Task brief
Write out again only the lines that run from the start of the entries to the line containing "Task: Tap the pink", both included.

The data

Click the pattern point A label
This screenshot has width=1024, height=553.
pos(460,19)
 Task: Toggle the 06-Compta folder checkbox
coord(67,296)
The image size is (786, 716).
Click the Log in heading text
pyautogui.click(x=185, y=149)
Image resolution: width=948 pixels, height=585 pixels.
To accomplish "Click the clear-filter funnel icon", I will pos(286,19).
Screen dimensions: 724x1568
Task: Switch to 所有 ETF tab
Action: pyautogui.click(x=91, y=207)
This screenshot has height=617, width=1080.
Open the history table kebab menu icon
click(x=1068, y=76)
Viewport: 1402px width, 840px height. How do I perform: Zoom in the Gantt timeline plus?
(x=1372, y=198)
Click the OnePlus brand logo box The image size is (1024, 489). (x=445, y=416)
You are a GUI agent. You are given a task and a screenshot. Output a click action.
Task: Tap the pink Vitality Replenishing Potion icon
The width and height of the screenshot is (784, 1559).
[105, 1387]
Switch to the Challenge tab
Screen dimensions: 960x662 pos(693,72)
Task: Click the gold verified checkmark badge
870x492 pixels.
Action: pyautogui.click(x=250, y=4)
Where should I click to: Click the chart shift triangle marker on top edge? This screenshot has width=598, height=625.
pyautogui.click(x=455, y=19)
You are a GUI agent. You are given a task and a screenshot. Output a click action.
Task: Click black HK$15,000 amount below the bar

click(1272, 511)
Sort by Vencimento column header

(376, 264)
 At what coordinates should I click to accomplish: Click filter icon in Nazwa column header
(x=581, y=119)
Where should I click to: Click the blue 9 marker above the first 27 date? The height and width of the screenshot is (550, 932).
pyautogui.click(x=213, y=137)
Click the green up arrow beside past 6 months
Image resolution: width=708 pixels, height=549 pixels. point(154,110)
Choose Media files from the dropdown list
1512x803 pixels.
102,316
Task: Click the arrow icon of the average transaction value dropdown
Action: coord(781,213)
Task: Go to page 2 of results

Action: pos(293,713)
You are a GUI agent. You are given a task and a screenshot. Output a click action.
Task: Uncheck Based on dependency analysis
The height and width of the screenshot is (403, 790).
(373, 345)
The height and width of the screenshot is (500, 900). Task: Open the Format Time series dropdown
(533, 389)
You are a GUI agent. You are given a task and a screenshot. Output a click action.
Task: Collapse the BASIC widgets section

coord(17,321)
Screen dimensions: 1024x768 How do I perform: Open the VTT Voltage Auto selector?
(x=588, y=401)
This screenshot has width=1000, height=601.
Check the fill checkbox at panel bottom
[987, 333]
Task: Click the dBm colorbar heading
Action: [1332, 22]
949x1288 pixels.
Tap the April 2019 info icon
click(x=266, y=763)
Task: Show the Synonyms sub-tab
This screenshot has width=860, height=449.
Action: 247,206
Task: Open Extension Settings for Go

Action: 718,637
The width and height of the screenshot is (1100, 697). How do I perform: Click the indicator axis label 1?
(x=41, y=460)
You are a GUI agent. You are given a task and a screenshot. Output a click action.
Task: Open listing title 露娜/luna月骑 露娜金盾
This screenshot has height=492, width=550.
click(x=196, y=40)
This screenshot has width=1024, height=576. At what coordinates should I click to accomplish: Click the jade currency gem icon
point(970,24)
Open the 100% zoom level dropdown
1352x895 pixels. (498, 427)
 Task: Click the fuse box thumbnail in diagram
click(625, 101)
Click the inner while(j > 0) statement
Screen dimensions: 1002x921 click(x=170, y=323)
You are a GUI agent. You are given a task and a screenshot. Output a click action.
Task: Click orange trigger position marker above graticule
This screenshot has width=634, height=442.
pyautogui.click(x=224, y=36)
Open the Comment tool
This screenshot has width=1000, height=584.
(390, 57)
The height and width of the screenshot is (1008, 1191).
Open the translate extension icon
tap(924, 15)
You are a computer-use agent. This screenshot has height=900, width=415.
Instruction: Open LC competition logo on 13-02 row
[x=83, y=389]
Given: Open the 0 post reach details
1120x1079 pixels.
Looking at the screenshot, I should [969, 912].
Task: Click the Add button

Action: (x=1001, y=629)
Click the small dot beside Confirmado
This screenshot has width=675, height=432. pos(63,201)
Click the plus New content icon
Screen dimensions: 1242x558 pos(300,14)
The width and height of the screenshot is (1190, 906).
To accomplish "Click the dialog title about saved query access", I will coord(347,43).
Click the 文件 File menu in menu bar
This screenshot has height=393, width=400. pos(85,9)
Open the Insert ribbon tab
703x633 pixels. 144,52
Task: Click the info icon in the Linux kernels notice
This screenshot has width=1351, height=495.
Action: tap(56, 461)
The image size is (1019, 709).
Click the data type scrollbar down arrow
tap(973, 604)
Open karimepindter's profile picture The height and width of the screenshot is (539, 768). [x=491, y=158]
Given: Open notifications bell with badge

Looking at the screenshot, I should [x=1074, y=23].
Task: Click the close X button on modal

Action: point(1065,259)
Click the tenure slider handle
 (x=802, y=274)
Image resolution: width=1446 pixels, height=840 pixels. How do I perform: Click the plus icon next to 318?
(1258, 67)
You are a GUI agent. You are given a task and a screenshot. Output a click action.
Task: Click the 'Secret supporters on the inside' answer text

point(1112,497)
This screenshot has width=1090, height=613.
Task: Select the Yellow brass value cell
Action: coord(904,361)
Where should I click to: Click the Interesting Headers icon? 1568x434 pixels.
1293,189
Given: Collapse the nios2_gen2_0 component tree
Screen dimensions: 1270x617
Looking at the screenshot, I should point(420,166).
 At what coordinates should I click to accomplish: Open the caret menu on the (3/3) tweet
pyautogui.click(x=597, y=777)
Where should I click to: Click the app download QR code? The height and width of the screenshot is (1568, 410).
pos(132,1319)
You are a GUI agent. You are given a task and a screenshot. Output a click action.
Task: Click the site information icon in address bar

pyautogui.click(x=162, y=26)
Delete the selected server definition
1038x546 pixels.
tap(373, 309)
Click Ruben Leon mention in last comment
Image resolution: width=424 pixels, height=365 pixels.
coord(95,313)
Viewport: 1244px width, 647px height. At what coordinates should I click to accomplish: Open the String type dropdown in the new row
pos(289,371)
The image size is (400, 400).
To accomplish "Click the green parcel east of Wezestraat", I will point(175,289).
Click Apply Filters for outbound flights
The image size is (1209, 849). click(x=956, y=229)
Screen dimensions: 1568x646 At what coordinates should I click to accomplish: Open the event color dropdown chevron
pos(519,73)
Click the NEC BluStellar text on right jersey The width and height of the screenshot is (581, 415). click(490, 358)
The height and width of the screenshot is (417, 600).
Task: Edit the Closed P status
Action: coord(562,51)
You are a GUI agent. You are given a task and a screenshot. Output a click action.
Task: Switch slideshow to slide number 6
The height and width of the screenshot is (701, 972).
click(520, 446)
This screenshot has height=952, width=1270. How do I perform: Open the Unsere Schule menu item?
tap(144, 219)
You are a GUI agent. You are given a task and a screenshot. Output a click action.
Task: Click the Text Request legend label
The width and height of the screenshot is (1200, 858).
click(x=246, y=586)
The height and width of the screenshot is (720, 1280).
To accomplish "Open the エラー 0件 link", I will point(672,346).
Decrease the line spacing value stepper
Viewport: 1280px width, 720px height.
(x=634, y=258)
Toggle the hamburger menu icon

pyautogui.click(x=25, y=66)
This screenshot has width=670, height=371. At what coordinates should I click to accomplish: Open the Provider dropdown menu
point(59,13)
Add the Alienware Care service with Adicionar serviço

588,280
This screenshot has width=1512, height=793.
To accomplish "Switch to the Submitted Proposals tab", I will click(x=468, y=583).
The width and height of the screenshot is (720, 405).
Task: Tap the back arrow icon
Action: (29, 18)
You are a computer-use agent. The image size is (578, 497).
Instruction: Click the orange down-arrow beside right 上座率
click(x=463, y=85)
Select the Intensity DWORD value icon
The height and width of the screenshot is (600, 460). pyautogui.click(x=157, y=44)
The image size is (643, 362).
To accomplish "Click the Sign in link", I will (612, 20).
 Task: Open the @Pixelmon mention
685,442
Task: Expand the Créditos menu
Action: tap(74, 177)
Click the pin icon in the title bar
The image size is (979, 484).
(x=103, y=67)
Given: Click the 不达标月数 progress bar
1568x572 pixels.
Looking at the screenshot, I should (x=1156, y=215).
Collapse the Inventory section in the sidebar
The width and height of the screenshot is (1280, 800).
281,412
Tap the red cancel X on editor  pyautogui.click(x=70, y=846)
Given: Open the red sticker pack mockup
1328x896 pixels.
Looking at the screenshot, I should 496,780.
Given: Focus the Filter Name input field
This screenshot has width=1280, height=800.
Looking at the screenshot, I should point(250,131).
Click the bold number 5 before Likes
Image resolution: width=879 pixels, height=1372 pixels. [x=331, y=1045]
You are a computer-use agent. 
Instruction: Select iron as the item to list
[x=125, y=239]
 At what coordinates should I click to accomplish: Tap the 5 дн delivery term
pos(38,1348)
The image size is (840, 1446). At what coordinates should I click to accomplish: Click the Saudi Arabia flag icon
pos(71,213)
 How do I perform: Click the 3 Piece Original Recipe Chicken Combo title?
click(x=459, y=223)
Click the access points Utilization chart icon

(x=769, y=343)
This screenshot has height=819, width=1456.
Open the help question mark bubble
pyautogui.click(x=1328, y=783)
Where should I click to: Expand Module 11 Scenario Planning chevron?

Reply to the task
Click the pattern point A label
This screenshot has width=1024, height=553.
pos(460,19)
 Task: Toggle the 06-Compta folder checkbox
coord(67,296)
The image size is (786, 716).
Click the Log in heading text
pyautogui.click(x=185, y=149)
Image resolution: width=948 pixels, height=585 pixels.
To accomplish "Click the clear-filter funnel icon", I will pos(286,19).
Screen dimensions: 724x1568
Task: Switch to 所有 ETF tab
Action: pyautogui.click(x=91, y=207)
This screenshot has height=617, width=1080.
Open the history table kebab menu icon
click(x=1068, y=76)
Viewport: 1402px width, 840px height. How do I perform: Zoom in the Gantt timeline plus?
(x=1372, y=198)
Click the OnePlus brand logo box The image size is (1024, 489). (x=445, y=416)
You are a GUI agent. You are given a task and a screenshot. Output a click action.
Task: Tap the pink Vitality Replenishing Potion icon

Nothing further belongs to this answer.